Total Arterial Coronary Revascularization

Dr Arvind Kohli
Coronary artery bypass is the process of restoring the flow of blood to the heart. The surgical       procedure places new blood vessels around        existing blockages in the coronary arteries to restore necessary blood flow to the heart muscle. Once blood flow is re-established normal heart function may  return in time.
The most common type of revascularization procedure is Coronary Artery Bypass Grafting,called CABG (“cabbage”). which involves use of  at least one artery from inside the chest (the internal mammary done through the same chest incision called LIMA). and the other conduit is saphenous vein from the leg. For patients with multivessel coronary disease undergoing what is usually referred to as conventional CABG, the LIMA is typically grafted to the left anterior descending (LAD) artery with saphenous vein grafts often used to bypass the remaining coronary occlusions.
When total arterial revascularization (TACR) is used for coronary artery bypass grafting (CABG) surgery, only .arterial conduits are now being more frequently used as choices for the second and third conduits in place of saphenous vein grafts to achieve total arterial revascularization (TAR) of the myocardium due to superior patency and long-term survival results..

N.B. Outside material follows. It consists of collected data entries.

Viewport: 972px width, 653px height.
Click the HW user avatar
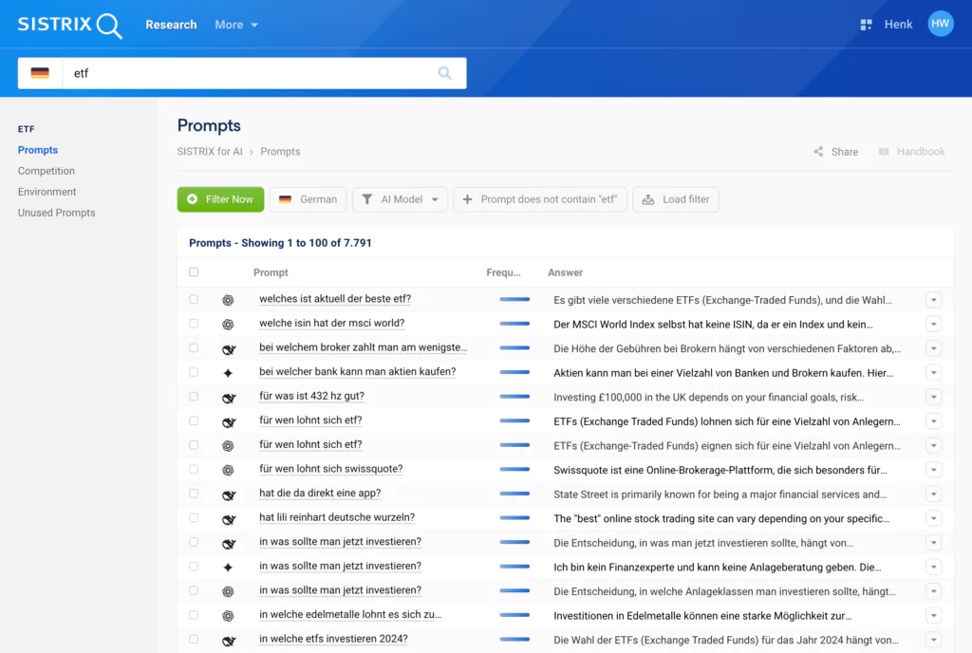tap(940, 24)
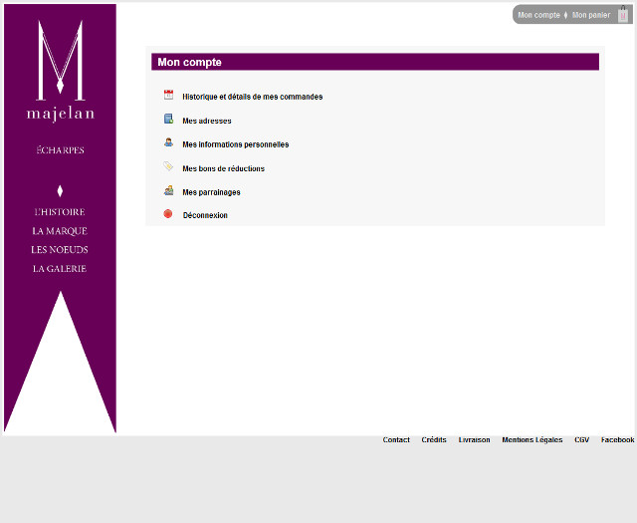Visit the Facebook footer link
The image size is (637, 523).
[617, 439]
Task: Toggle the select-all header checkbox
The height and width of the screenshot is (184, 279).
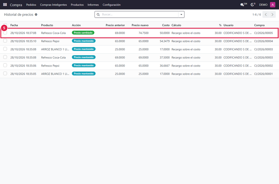Action: pos(5,25)
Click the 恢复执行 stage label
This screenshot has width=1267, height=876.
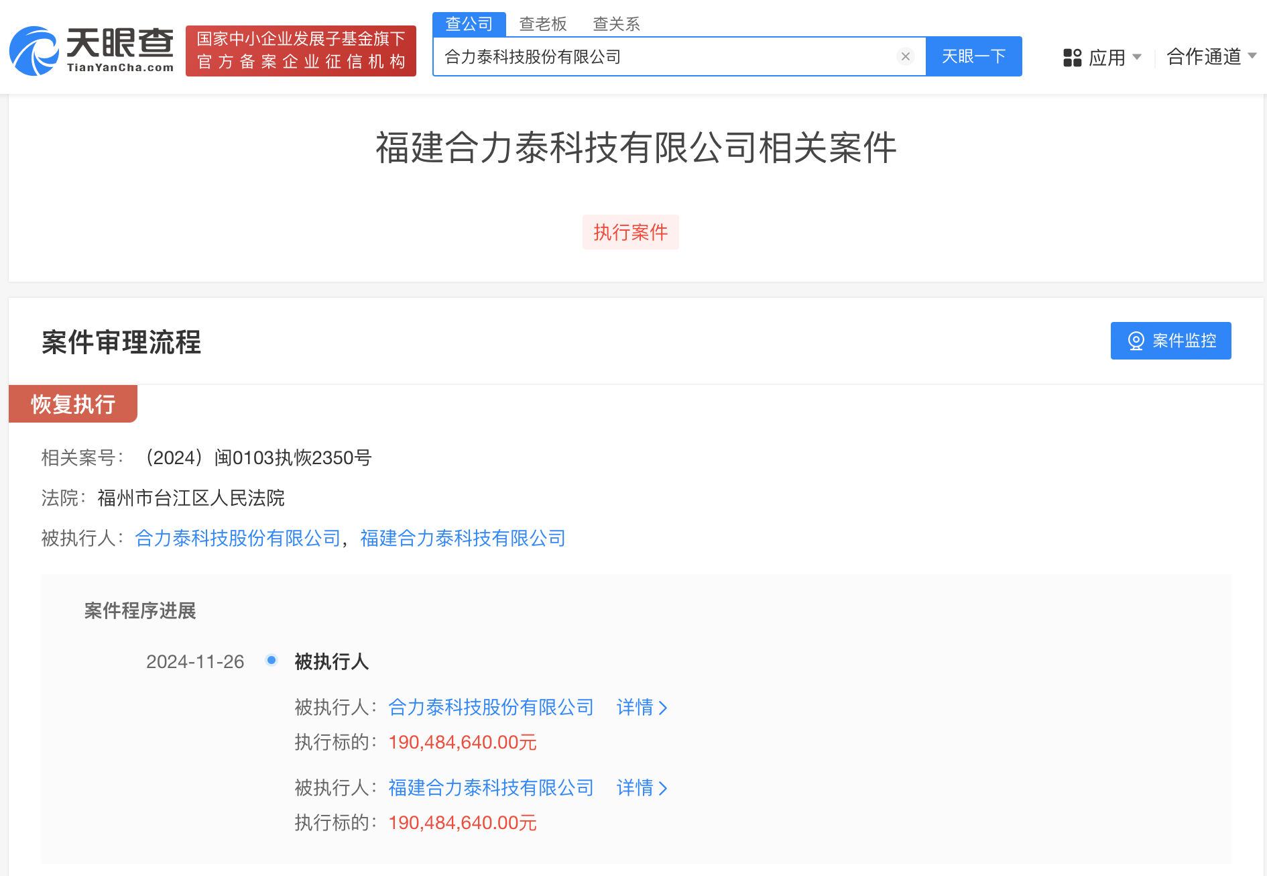[73, 404]

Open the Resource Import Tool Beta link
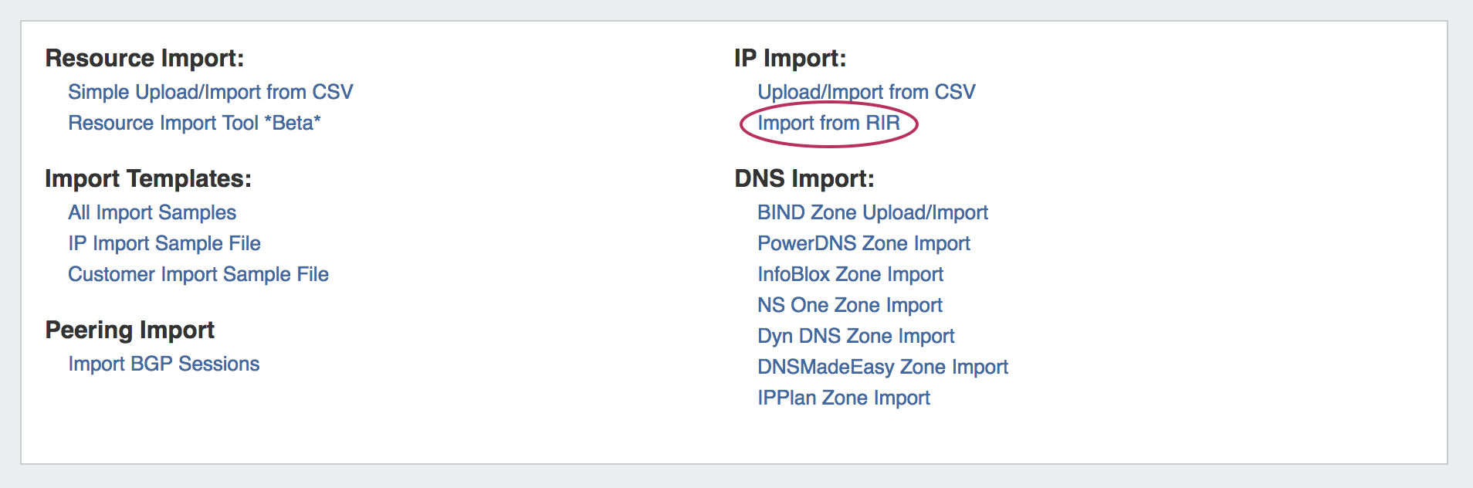pos(194,123)
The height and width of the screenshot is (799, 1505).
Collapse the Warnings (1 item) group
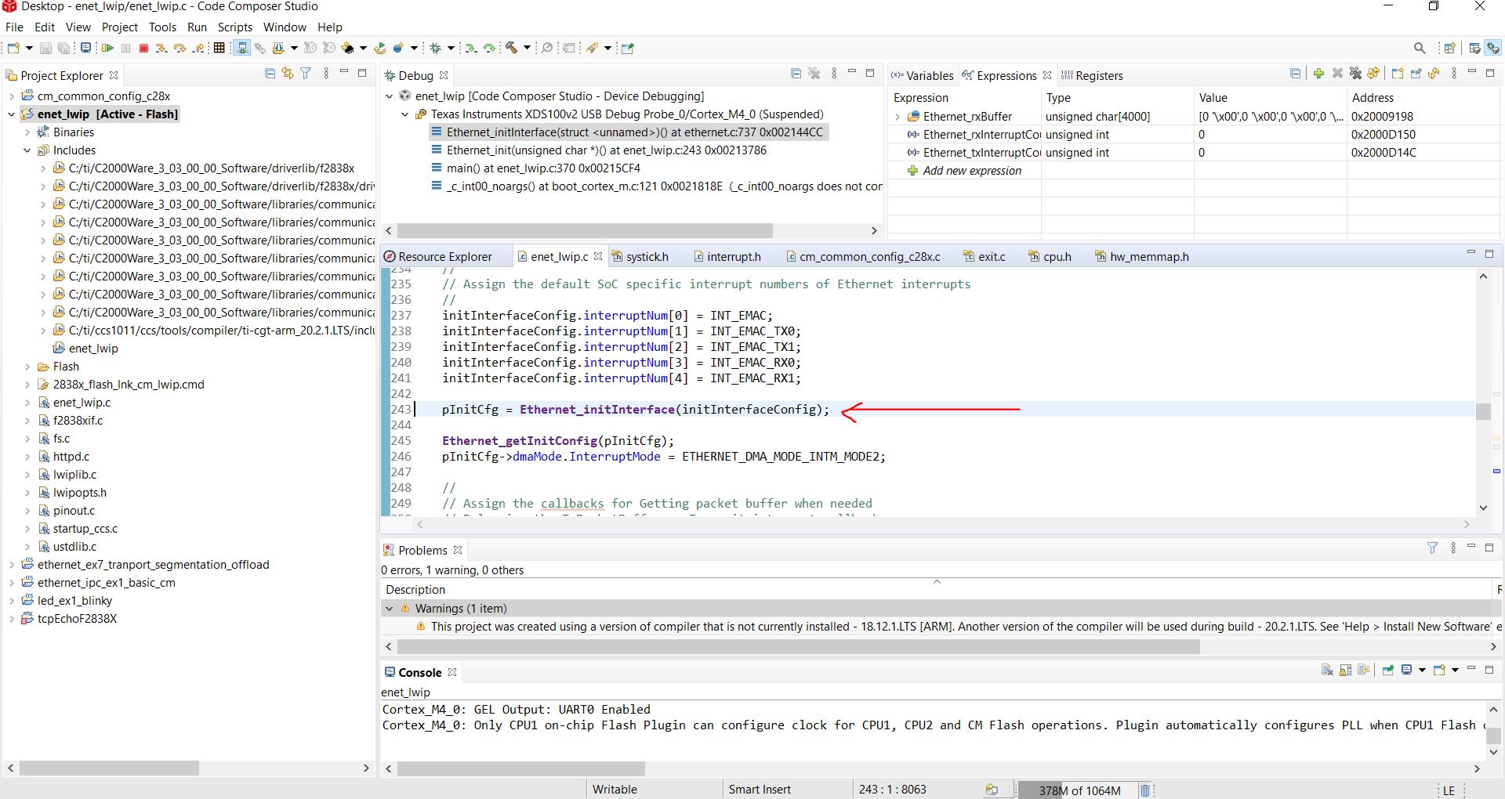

Various  studies has shown that more people with diabetes survive when only arteries are used for bypasses during CABG surgery. People with diabetes also experience fewer long-term complications from TACR/CABG than from conventional CABG. As a result, there is room for a much larger proportion of people to have this type of coronary surgery and receive the benefits of a longer life, better quality of life and reduced medical costs.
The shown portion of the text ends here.